Читать «На «Свободе». Беседы у микрофона. 1972-1979» онлайн - страница 289

Анатолий Васильевич Кузнецов

Кое-кто, однако, начинает сдаваться, поворачивает обратно. Я иду. Впереди, на горизонте, в дымке виден силуэт корабля, стоящего на рейде. Если он стоит, то должен же он в чем-то стоять? Должно же быть где-то там все-таки море? Я дохожу. Где-то в километре справа от меня, я вижу, тоже кто-то дошел. Пески кончаются, дно круто уходит вниз, и тут оно, море, катит валы, вода холодная, глубокая, бурная. Я бросаюсь в нее, плаваю быстро-быстро, обжигаемый холодом; вижу, что мой сосед в километре справа делает то же. Потом надо согреться, бегать. Крабы, куски дерева, выброшенные волнами обрывки сетей с поплавками. Сосед уже пошел обратно. Я теперь совсем один; кажется, неизвестно где; вокруг одно марево и блеск. Иррациональный мир.

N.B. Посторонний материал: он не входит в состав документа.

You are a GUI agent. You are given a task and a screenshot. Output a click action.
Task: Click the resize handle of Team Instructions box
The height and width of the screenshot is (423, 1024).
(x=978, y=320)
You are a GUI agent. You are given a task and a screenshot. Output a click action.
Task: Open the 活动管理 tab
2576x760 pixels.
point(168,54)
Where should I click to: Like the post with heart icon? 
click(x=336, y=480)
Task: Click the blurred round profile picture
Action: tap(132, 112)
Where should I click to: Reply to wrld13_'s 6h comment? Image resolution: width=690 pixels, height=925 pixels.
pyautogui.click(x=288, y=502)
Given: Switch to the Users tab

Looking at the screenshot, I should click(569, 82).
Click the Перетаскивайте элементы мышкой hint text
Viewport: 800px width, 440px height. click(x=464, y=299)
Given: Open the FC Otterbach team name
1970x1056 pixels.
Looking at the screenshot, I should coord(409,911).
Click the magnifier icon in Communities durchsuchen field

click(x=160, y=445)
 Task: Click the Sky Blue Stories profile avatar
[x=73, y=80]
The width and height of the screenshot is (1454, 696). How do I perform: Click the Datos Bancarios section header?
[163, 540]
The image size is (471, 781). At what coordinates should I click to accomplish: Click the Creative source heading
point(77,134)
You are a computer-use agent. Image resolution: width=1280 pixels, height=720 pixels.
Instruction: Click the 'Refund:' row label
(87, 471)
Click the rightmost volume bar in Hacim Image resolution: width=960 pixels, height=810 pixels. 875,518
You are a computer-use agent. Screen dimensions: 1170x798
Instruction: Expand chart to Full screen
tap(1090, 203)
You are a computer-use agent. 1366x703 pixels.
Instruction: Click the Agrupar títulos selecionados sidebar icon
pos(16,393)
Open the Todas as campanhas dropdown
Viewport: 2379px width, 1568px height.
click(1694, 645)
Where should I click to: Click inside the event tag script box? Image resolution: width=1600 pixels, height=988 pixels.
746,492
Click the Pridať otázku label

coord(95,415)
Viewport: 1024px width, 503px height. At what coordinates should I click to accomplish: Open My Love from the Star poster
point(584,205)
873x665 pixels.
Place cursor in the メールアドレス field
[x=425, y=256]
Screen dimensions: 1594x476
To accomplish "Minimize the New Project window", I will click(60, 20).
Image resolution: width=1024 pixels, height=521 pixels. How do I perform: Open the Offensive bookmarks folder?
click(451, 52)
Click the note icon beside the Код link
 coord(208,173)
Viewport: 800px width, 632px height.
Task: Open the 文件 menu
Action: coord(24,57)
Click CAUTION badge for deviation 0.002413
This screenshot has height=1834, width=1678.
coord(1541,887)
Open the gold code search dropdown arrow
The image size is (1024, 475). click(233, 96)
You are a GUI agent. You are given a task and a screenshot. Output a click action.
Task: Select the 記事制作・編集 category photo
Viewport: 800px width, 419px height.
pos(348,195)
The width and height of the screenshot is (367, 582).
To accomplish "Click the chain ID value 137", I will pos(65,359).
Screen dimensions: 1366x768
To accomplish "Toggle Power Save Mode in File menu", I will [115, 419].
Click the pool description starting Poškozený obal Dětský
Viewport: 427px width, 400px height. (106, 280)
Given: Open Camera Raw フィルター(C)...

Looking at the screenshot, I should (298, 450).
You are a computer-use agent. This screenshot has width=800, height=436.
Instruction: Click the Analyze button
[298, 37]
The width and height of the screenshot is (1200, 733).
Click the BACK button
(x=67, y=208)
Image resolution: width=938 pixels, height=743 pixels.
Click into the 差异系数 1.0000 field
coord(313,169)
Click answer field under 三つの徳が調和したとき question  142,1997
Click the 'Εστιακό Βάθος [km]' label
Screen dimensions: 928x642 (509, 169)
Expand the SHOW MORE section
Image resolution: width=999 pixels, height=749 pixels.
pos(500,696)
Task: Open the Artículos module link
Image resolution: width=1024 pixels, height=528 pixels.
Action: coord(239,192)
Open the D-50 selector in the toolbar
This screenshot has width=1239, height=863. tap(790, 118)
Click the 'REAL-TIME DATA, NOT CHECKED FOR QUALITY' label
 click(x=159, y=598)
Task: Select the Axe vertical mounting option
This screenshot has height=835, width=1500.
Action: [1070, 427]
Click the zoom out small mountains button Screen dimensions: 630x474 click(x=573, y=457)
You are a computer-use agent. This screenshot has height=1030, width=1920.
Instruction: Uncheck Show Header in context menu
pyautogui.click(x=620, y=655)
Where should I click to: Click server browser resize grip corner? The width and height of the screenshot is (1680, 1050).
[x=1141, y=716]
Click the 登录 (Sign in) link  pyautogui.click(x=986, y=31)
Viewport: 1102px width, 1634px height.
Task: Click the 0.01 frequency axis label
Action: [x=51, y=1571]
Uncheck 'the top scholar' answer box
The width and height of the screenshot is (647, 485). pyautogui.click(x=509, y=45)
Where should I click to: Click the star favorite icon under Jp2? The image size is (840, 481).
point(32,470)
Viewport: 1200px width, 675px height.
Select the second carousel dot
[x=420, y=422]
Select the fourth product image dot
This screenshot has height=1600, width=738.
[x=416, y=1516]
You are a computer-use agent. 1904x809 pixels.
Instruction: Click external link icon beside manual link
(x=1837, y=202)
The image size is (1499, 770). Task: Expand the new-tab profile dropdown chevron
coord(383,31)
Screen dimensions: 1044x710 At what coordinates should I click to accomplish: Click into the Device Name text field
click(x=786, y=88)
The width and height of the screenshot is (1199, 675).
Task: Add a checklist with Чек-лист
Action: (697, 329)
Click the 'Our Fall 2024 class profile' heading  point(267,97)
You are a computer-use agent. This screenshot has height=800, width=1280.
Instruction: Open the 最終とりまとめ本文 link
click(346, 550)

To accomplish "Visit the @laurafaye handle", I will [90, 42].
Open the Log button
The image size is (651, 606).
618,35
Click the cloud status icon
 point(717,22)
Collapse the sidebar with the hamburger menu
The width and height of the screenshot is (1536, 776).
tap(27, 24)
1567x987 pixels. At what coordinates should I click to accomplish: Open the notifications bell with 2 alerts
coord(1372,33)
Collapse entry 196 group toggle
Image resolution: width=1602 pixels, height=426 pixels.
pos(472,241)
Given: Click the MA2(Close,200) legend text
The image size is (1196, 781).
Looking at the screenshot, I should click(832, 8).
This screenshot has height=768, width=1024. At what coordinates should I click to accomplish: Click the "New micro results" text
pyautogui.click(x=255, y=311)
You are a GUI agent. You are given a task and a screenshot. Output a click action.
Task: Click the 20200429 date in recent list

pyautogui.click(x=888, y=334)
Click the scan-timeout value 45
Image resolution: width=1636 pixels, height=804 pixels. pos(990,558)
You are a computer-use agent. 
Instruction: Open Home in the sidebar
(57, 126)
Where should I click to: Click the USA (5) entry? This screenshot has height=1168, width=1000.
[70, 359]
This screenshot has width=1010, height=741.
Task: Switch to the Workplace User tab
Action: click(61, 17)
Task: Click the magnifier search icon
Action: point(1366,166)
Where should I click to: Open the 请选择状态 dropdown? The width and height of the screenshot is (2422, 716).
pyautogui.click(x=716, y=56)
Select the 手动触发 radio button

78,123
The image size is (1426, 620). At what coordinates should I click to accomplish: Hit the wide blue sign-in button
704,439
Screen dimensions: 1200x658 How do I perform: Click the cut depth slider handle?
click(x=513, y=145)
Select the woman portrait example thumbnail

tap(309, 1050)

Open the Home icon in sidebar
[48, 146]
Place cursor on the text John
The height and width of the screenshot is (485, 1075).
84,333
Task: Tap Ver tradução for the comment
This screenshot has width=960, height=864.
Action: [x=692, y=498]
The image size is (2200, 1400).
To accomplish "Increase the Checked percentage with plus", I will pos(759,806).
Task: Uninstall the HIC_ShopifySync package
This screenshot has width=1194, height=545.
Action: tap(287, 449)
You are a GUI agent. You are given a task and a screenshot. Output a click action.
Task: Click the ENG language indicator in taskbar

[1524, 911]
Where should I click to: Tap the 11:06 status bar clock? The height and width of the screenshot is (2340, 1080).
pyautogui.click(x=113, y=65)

Пора уходить, скоро начнется прилив. Медленный-медленный, совершенно безопасный прилив. Прошлый раз я был с моей собачкой. У меня такая маленькая шавка есть, размером с кота, очень отважная и верная. Она всю дорогу носилась и бесилась от счастья, язык волоча по земле. Когда я пошел купаться в глубокой воде, я положил на песке далеко от воды рубашку и велел собаке сидеть и стеречь. Когда через десять минут вышел, оказалось, что это место уже залила поднимающаяся вода, рубашка плавала в волнах, а собачка моя сидела, только голова торчала из воды, готовая утопиться, но с поста не уйти. Спокойным шагом мы пошли обратно, сперва среди волн, потом среди первых мутных струек прибывающей воды, потом совсем опередив прилив, оставили его далеко за собой, и когда где-то через час вышли к берегу, то там еще и признаков прилива не было видно, он подошел к берегу еще где-то через час. И опять бегали по щиколотку в воде дети с собакой, а потом вода все поднималась, опять стало море до горизонта, полное-полное, словно выпуклое. Цикл этот занимает одиннадцать с лишним часов. Такая симфония длиной в день, целая гамма изменений, состояний, а со всем этим и ваших чувств. В общем, едешь после этого домой переполненный, обгорелый, счастливый. С чего? Я не знаю. До сих пор мне кажется, что там, в этом месте, есть какая-то неразгаданная мистика. Вот — счастье, и все. И не объяснишь. Детское счастье, телячий восторг. У всех, повторяю, у всех без исключения. Я же вижу.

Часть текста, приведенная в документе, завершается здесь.